Dataset entries:
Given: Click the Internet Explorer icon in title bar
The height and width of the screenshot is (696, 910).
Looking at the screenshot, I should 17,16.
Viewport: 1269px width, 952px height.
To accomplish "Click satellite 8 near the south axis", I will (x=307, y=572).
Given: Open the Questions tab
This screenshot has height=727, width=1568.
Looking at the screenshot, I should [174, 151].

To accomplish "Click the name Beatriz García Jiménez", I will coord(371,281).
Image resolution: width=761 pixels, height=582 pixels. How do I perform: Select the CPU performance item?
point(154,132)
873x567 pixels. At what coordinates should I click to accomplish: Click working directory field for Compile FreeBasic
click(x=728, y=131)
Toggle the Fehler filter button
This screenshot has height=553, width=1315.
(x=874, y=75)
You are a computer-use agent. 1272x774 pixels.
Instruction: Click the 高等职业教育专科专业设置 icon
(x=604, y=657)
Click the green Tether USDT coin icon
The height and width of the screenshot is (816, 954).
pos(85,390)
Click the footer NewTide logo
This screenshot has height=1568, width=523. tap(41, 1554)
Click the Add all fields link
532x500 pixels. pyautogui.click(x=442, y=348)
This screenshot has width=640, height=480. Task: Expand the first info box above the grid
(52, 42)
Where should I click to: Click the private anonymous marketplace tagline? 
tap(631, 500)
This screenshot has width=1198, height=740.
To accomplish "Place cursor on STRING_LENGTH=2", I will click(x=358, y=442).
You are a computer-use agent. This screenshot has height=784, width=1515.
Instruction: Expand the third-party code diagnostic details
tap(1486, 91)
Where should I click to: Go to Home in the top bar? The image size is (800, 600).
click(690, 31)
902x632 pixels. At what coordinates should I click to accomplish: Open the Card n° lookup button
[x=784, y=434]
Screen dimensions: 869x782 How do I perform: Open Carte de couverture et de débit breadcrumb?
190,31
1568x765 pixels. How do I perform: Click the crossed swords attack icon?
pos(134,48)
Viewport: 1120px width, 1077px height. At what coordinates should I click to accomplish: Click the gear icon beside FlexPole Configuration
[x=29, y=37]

## Exercise
Without altering a single character, write out every record above.

## Completed exercise
Given: Click the Internet Explorer icon in title bar
The height and width of the screenshot is (696, 910).
Looking at the screenshot, I should 17,16.
Viewport: 1269px width, 952px height.
To accomplish "Click satellite 8 near the south axis", I will (x=307, y=572).
Given: Open the Questions tab
This screenshot has height=727, width=1568.
Looking at the screenshot, I should [174, 151].

To accomplish "Click the name Beatriz García Jiménez", I will coord(371,281).
Image resolution: width=761 pixels, height=582 pixels. How do I perform: Select the CPU performance item?
point(154,132)
873x567 pixels. At what coordinates should I click to accomplish: Click working directory field for Compile FreeBasic
click(x=728, y=131)
Toggle the Fehler filter button
This screenshot has height=553, width=1315.
(x=874, y=75)
You are a computer-use agent. 1272x774 pixels.
Instruction: Click the 高等职业教育专科专业设置 icon
(x=604, y=657)
Click the green Tether USDT coin icon
The height and width of the screenshot is (816, 954).
pos(85,390)
Click the footer NewTide logo
This screenshot has height=1568, width=523. tap(41, 1554)
Click the Add all fields link
532x500 pixels. pyautogui.click(x=442, y=348)
This screenshot has width=640, height=480. Task: Expand the first info box above the grid
(52, 42)
Where should I click to: Click the private anonymous marketplace tagline? 
tap(631, 500)
This screenshot has width=1198, height=740.
To accomplish "Place cursor on STRING_LENGTH=2", I will click(x=358, y=442).
You are a computer-use agent. This screenshot has height=784, width=1515.
Instruction: Expand the third-party code diagnostic details
tap(1486, 91)
Where should I click to: Go to Home in the top bar? The image size is (800, 600).
click(690, 31)
902x632 pixels. At what coordinates should I click to accomplish: Open the Card n° lookup button
[x=784, y=434]
Screen dimensions: 869x782 How do I perform: Open Carte de couverture et de débit breadcrumb?
190,31
1568x765 pixels. How do I perform: Click the crossed swords attack icon?
pos(134,48)
Viewport: 1120px width, 1077px height. At what coordinates should I click to accomplish: Click the gear icon beside FlexPole Configuration
[x=29, y=37]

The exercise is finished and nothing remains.